Their chemistry off stage feels so natural and clearly, it flows right into their onstage performances. It’s difficult to take your eyes off them, as Paapa jumps from son to son to son (he plays all of them), and Lennie, who plays Salter, shifts in accordance. You can feel the tension, the yearning for a father’s love, in fact, you can practically hear the unsaid words in their stiff, uncomfortable silences. 

The pandemic has had a colossal impact on the arts. While the film industry ended up with a backlog of content and was able to hit the ground running, the theatre world – which depends on live audiences – came to a halt. “It’s kind of like feast or fallow I suppose,” Paapa says about the two industries. The break from work did however make him more intentional with how he picks roles. “I think having courage and conviction to only work on things that mean something to you and that you feel can be meaningful to other people, I think for me is becoming a bigger motivating factor.” 

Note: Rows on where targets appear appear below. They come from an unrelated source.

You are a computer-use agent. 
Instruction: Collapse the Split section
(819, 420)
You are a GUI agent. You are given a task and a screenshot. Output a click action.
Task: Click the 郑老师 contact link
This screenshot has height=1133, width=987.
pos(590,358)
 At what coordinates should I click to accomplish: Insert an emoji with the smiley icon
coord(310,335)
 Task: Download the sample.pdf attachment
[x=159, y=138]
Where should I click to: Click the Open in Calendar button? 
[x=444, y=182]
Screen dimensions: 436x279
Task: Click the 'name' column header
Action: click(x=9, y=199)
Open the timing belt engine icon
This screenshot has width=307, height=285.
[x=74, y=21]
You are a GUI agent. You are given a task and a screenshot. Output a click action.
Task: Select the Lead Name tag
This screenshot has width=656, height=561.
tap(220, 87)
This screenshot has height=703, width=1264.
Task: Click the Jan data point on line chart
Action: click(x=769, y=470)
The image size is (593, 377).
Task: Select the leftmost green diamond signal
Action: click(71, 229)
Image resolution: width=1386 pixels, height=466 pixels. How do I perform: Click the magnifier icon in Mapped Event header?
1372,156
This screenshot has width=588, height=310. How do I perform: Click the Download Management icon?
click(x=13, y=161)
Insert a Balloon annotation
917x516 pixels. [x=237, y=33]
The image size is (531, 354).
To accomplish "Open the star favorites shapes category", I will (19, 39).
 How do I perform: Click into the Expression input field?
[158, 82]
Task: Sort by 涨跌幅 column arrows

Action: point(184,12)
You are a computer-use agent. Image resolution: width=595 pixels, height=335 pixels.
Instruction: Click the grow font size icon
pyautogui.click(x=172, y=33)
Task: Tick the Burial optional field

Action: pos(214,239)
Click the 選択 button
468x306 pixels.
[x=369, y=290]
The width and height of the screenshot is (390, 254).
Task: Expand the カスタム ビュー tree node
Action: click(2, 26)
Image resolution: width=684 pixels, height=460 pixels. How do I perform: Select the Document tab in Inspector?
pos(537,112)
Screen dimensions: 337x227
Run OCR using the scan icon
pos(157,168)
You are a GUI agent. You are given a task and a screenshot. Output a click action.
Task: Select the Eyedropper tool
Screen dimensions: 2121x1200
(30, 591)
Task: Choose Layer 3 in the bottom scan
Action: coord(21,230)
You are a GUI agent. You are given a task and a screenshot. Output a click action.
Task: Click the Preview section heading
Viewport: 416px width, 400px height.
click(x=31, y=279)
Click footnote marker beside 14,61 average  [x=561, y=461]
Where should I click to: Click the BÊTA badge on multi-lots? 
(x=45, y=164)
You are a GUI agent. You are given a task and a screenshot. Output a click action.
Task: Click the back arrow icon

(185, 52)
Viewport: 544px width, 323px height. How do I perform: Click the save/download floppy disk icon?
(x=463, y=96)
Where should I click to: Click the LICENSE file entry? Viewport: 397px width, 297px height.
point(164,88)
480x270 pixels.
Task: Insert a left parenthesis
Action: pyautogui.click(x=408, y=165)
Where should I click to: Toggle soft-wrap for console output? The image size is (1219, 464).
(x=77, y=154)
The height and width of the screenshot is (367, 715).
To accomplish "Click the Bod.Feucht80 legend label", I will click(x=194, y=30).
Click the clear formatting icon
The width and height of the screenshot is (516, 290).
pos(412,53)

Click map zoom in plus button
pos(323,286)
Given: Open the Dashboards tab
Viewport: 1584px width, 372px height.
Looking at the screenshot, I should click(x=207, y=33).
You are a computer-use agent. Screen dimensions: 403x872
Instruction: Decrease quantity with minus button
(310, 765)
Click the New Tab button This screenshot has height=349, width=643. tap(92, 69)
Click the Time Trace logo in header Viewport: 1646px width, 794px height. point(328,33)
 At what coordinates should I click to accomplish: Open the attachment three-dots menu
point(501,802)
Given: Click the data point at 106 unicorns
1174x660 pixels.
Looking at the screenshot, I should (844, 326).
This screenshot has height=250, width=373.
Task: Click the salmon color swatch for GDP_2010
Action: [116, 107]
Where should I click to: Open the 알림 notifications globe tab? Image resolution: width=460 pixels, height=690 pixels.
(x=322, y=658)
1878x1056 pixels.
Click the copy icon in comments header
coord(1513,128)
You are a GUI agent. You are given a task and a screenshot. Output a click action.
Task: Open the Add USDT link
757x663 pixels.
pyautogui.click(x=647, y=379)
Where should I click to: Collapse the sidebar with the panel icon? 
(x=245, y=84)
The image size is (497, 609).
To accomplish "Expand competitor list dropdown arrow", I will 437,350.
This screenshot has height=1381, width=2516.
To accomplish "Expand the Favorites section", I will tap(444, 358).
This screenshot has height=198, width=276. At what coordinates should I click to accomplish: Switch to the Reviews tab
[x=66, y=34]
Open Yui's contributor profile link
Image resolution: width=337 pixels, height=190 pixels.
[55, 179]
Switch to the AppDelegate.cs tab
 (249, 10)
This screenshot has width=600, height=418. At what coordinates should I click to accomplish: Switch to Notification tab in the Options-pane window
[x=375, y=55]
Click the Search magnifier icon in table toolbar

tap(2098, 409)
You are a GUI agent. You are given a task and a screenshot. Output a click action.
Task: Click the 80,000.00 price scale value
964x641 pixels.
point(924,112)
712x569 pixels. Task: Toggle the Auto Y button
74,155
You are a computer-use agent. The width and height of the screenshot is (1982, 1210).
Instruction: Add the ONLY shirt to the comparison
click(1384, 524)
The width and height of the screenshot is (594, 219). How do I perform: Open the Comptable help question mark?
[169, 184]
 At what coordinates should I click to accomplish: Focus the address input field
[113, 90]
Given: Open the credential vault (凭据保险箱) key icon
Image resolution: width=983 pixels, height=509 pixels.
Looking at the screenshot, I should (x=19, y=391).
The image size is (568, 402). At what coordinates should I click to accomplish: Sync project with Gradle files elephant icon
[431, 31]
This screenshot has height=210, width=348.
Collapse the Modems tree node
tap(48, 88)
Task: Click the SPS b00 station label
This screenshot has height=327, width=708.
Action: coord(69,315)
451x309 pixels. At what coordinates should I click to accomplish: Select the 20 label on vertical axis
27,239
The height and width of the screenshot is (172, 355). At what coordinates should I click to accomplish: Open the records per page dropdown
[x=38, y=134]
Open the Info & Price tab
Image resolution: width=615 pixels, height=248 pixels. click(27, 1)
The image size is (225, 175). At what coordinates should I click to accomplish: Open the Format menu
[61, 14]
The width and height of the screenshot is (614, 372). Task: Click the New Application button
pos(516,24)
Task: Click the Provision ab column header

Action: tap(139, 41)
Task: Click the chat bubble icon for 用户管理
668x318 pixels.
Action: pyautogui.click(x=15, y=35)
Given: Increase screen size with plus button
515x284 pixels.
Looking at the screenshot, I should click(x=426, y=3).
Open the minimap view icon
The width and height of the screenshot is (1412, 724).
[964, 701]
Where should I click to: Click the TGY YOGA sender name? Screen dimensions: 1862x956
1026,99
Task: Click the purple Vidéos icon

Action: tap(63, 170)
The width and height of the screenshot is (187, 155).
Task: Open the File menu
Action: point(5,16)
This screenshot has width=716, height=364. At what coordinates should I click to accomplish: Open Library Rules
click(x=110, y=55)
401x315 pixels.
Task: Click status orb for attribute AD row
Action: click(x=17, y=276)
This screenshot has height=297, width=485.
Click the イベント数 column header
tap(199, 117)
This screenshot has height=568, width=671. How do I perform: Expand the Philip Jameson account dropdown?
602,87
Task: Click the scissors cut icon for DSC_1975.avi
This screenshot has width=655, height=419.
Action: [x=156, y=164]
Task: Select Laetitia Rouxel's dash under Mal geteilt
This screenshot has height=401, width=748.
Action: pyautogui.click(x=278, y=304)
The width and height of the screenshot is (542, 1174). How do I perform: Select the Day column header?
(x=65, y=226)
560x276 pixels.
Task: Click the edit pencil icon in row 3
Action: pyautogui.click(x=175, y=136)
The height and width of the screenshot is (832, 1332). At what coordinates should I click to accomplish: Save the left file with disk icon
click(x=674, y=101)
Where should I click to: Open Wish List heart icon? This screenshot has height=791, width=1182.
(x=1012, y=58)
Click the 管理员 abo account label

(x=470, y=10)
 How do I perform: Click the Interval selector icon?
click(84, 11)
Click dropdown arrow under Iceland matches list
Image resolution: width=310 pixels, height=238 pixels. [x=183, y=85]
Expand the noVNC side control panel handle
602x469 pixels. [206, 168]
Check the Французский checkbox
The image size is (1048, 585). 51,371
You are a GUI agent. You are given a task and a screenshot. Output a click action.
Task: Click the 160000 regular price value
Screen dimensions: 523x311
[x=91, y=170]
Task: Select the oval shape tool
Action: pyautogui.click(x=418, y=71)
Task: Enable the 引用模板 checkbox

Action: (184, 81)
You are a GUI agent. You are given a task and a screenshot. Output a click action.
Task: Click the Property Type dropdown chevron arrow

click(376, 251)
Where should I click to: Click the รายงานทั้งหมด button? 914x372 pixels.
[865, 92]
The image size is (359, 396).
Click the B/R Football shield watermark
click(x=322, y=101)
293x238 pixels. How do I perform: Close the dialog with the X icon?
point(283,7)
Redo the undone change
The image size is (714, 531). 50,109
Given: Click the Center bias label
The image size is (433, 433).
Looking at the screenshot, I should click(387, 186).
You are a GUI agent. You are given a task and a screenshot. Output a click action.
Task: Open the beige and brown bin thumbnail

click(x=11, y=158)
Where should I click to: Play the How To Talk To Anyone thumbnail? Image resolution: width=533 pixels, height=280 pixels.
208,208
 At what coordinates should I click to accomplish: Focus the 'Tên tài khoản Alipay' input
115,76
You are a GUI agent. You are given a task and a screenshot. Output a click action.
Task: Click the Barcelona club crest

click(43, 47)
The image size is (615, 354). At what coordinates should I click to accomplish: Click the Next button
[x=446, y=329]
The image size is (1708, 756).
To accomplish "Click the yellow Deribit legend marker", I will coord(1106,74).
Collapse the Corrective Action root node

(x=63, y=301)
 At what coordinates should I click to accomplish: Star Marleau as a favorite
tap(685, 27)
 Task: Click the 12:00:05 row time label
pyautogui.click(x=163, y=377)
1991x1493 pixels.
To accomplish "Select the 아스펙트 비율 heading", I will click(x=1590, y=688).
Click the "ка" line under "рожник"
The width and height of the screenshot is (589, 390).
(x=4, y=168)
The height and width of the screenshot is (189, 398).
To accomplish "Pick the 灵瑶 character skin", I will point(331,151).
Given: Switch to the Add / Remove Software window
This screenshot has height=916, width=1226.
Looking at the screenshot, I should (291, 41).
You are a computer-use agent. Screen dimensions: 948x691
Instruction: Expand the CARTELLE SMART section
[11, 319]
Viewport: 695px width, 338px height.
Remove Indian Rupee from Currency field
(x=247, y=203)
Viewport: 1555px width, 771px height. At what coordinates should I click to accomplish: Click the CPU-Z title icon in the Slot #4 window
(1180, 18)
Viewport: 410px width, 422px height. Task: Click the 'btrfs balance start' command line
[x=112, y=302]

“The career they build for themselves is built as much on what you say yes to, as what you say no to. And sometimes saying no could be the most important decision that you make” 

It’s something Lennie, who has more years of experience in the industry, continues to preach. “If I’m giving advice to younger actors, I always remind them that the career they build for themselves is built as much on what you say yes to, as what you say no to. And sometimes saying no could be the most important decision that you make.” 

This is also the first time A Number has been played by black actors, and while it doesn’t change the content, it still seems important to mention. “Unavoidably, it’s [A Number] everything to do with being black and nothing to do with being black,” Lennie explains. “It is about how we get perceived and about how we perceive ourselves. There’s no reference to that in the play, but to say it’s not there would be a misreading of the adventure.” 

Things are most definitely shifting for black art and black creators, and it’s exciting. As Lennie put it, it’s now time to take full control over our own narrative. “I’m looking forward to maybe this [moment] being the opportunity for us to tell our stories in the way that we want to tell them about what we want to tell them about and that excites me.” Praising shows like I May Destroy You, and Atlanta, for breaking the mould and carving out stories on their own terms, Paapa adds that “something that started off as genre-bending has now become genre-defining.”

Through how they approach roles, their beliefs, and obvious respect for each other, it’s easy to see how Paapa and Lennie are the perfect match on stage, and why they’ve now become IRL mates. So what’s next for the two after A Number? “It’s not the end of our working relationship,” Lennie says, “but more importantly, it’s not the end of our friendship.”